▶ **What the exercise asks**:
Search the records for lines that contain the word "Open". Copy them all.

(Beginning of Data for the task)

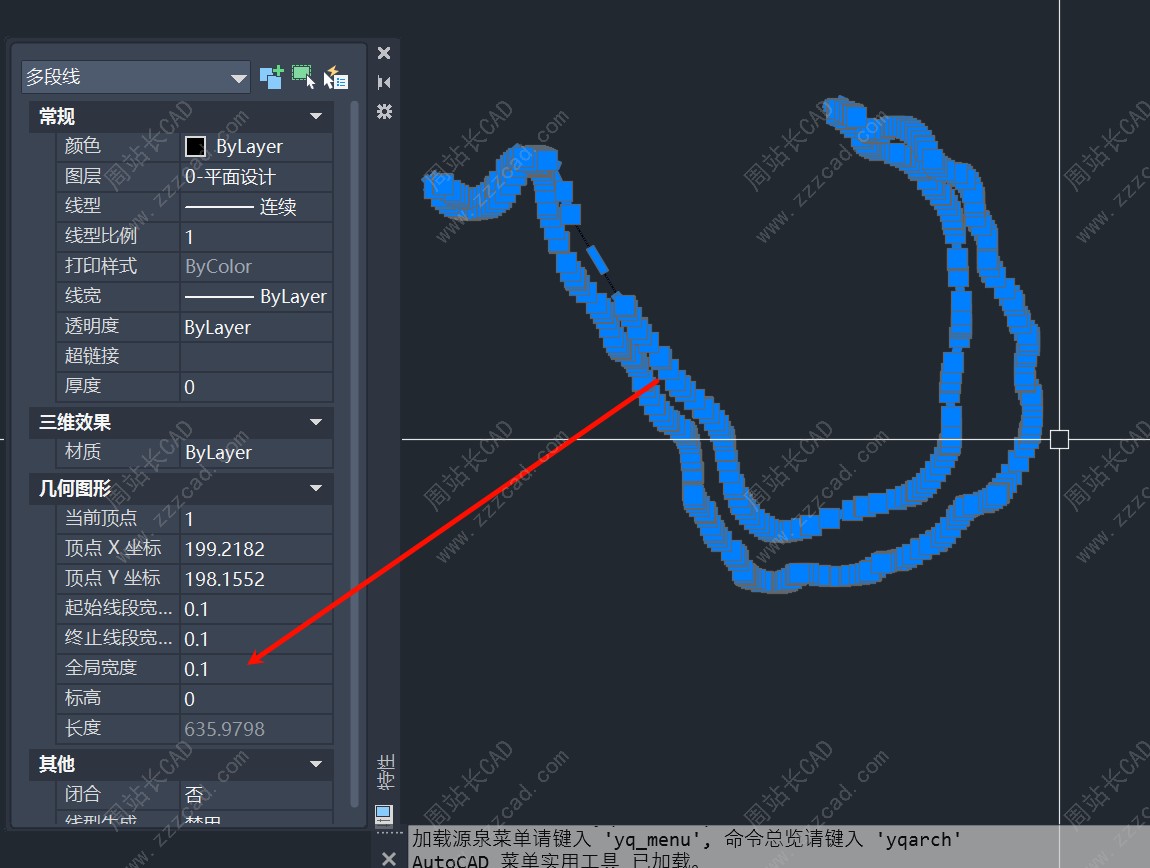Screen dimensions: 1150x868
Task: Click the 颜色 ByLayer color swatch
Action: (195, 147)
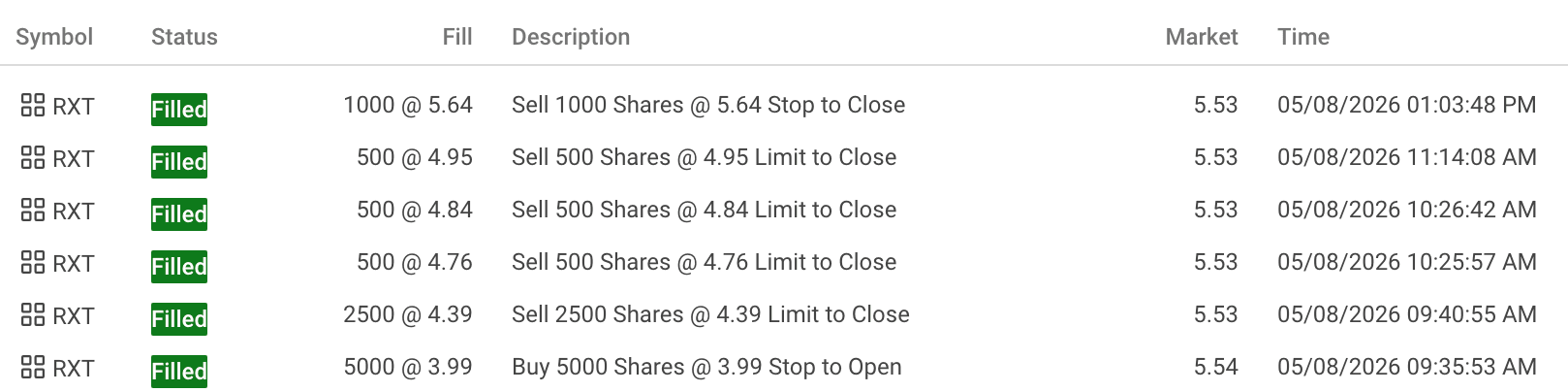Screen dimensions: 1568x392
Task: Click grid icon on the 2500 share sell row
Action: [x=33, y=314]
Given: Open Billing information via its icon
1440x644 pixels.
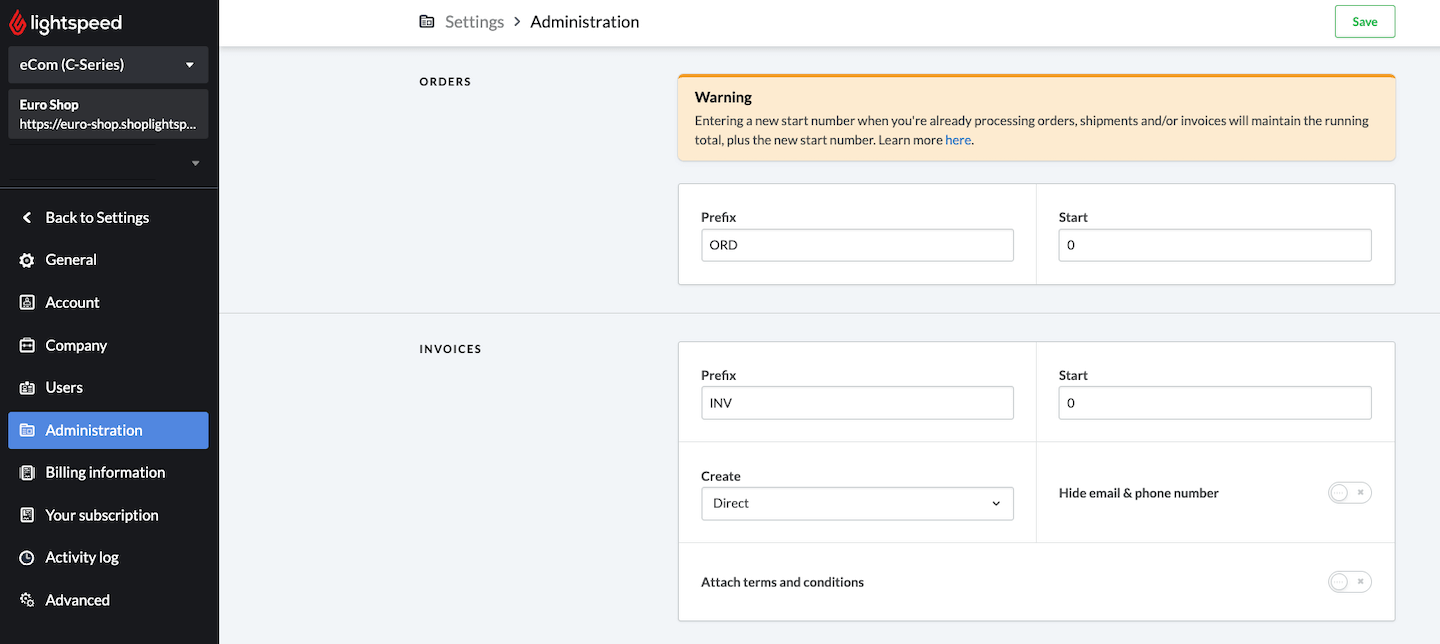Looking at the screenshot, I should click(27, 472).
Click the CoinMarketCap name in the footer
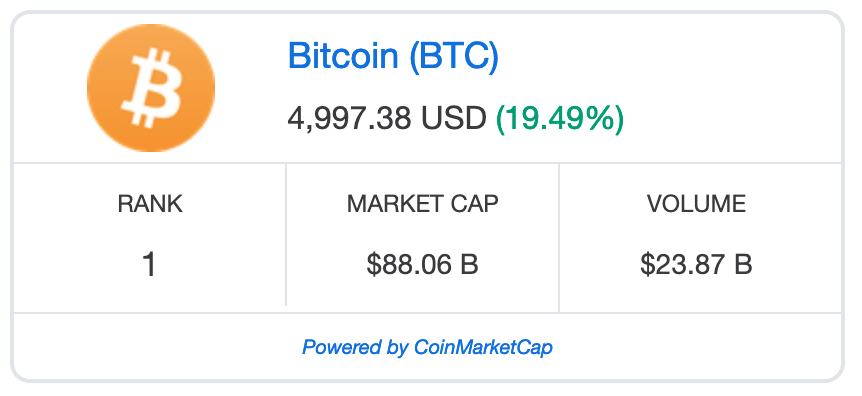The image size is (862, 396). (483, 347)
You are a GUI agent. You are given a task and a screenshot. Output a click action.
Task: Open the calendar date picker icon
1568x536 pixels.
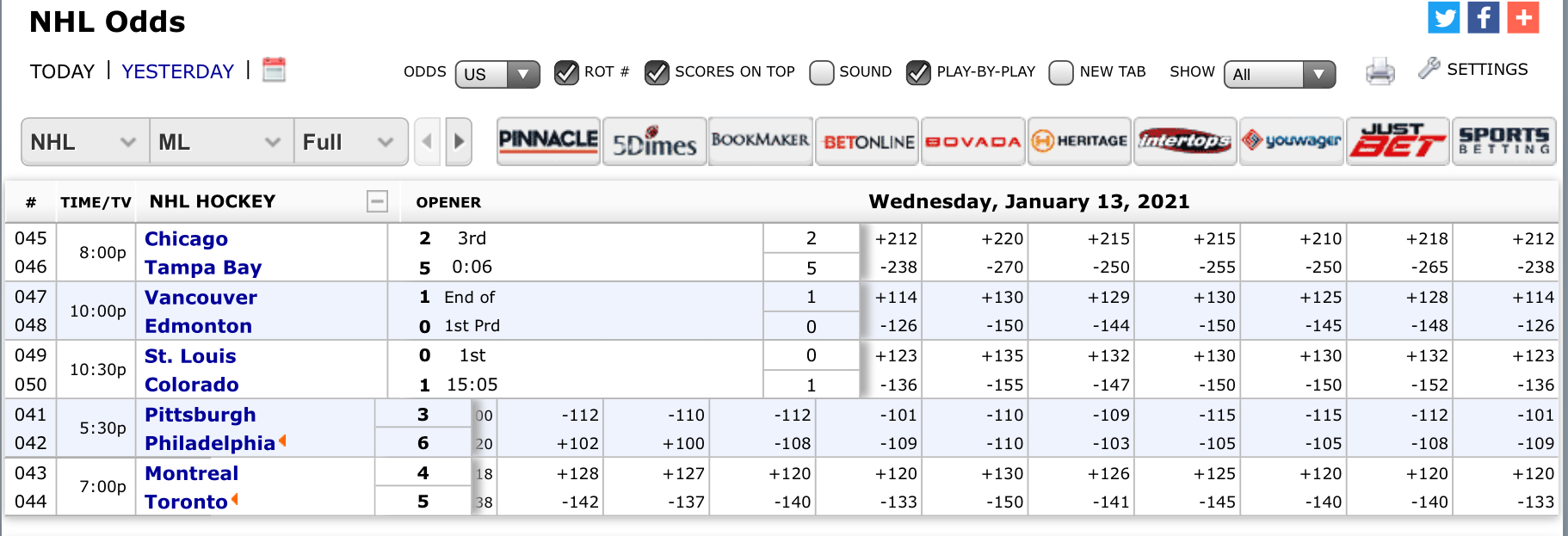[x=274, y=70]
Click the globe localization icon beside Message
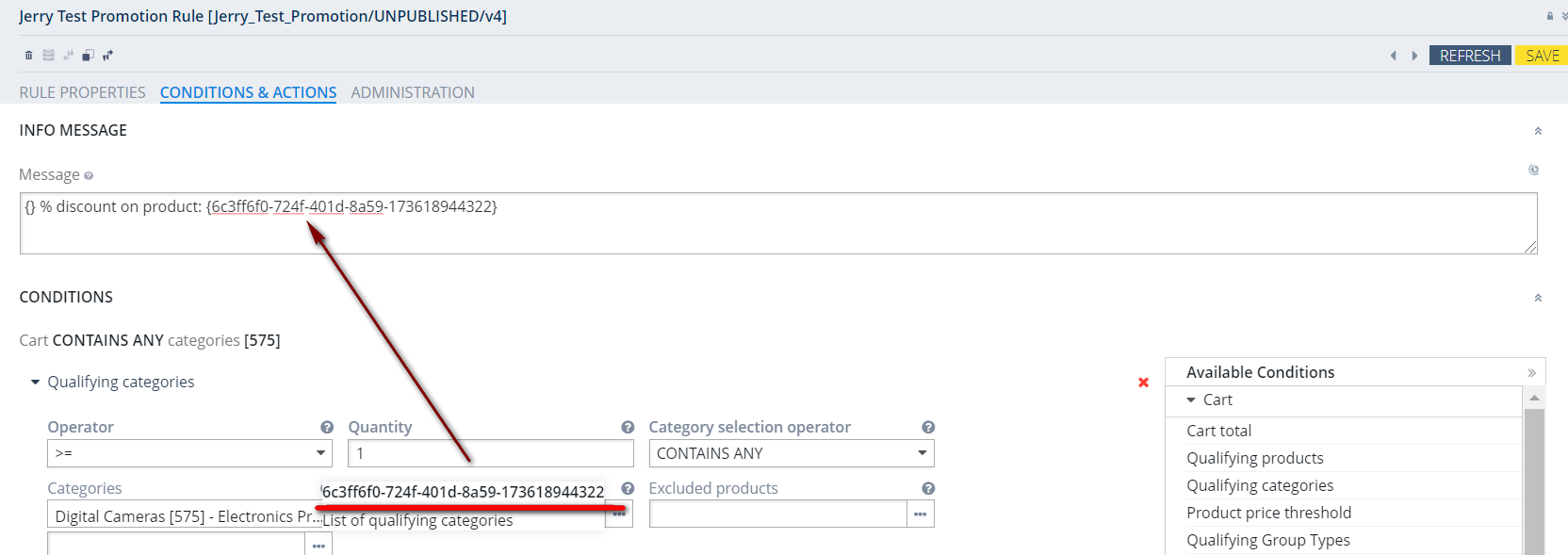1568x555 pixels. pos(1533,171)
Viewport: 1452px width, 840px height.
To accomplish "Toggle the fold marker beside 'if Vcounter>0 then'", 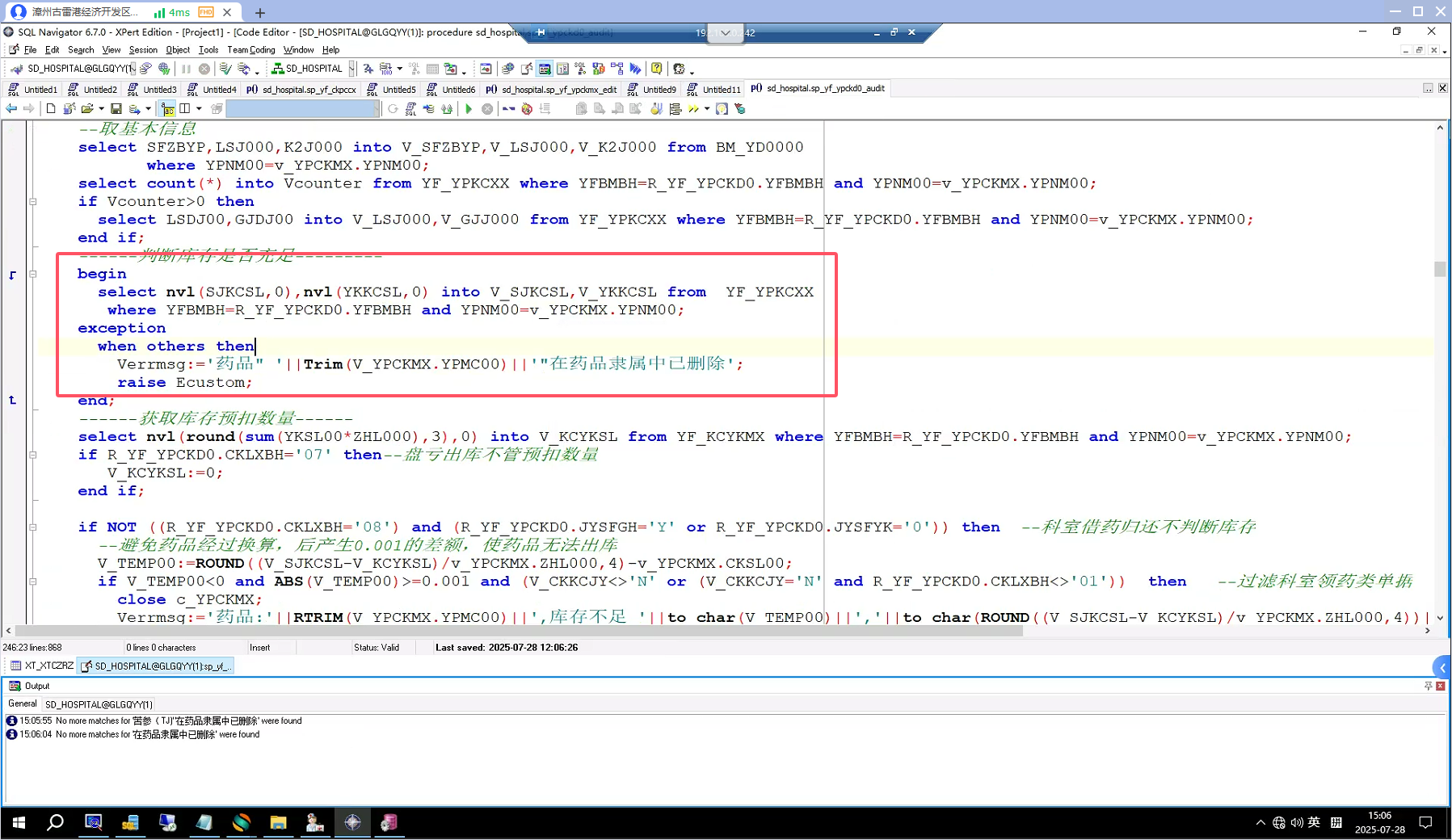I will coord(33,202).
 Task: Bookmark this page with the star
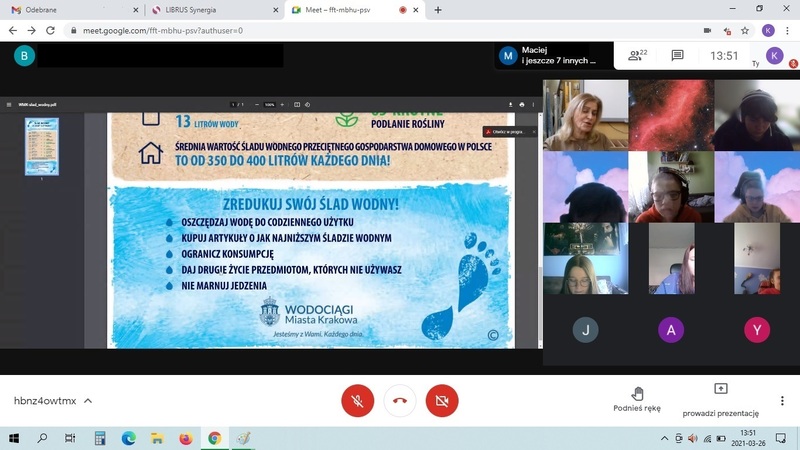tap(745, 31)
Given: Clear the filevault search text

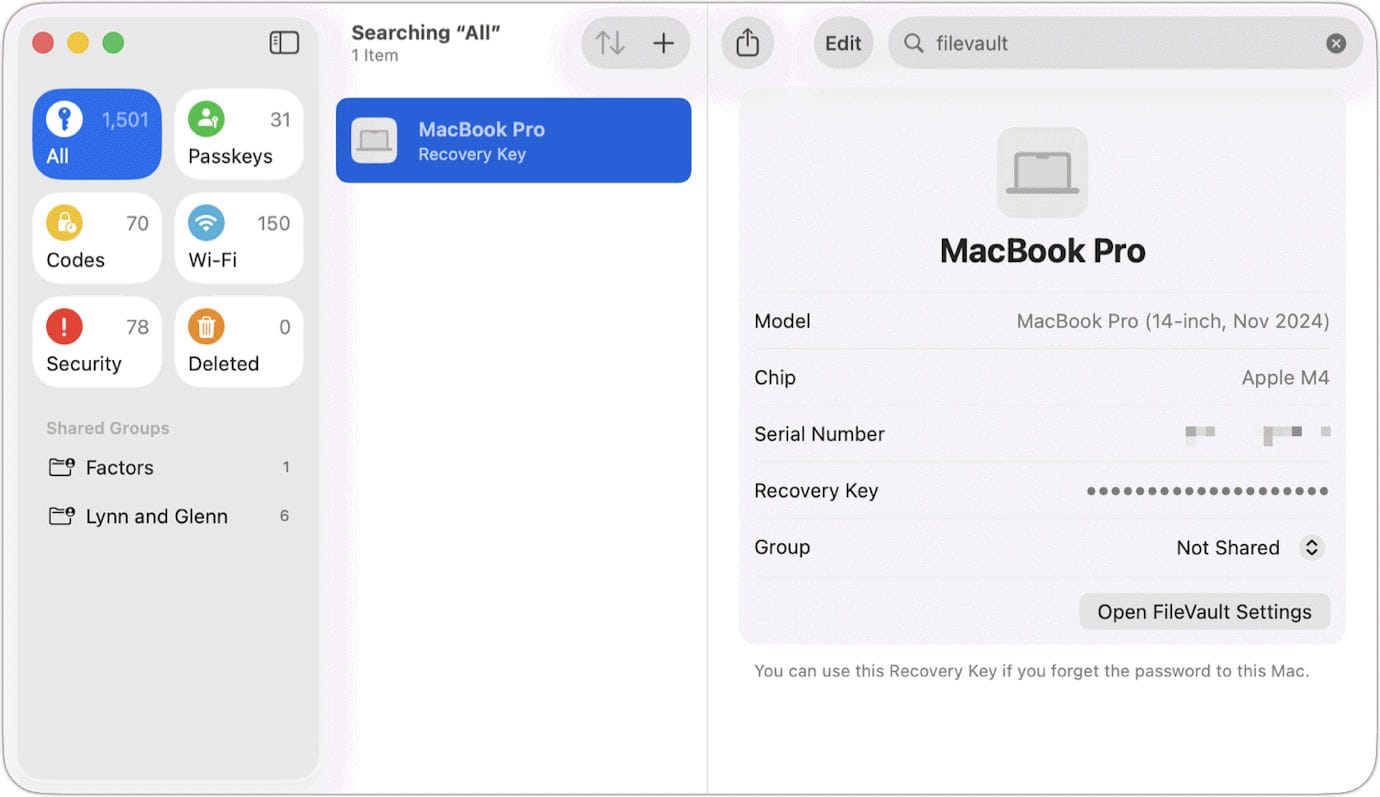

(End of Data for the task)

▶ **Output for this exercise**:
Given: Open Billing information via its icon
Task: Open the calendar date picker icon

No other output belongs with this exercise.